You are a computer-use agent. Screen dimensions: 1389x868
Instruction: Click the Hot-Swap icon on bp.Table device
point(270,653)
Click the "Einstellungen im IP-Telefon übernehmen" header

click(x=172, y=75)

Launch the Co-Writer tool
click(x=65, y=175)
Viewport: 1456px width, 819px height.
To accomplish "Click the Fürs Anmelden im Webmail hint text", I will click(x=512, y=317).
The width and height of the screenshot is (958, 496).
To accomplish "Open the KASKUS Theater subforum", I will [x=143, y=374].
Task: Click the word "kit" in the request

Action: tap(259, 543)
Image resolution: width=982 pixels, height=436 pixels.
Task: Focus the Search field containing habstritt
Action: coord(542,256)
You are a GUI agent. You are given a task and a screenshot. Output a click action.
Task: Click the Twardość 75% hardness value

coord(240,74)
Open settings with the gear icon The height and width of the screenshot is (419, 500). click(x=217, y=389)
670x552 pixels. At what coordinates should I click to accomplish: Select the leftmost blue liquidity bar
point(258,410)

= = = =

→ WHAT YOU HAVE TO DO
Each line from the line holding "Launch the Co-Writer tool" through the end of the material above is to be printed exactly, both ends included, and no other line is to appear.

→ RESULT BELOW
Launch the Co-Writer tool
click(x=65, y=175)
Viewport: 1456px width, 819px height.
To accomplish "Click the Fürs Anmelden im Webmail hint text", I will click(x=512, y=317).
The width and height of the screenshot is (958, 496).
To accomplish "Open the KASKUS Theater subforum", I will [x=143, y=374].
Task: Click the word "kit" in the request

Action: tap(259, 543)
Image resolution: width=982 pixels, height=436 pixels.
Task: Focus the Search field containing habstritt
Action: coord(542,256)
You are a GUI agent. You are given a task and a screenshot. Output a click action.
Task: Click the Twardość 75% hardness value

coord(240,74)
Open settings with the gear icon The height and width of the screenshot is (419, 500). click(x=217, y=389)
670x552 pixels. At what coordinates should I click to accomplish: Select the leftmost blue liquidity bar
point(258,410)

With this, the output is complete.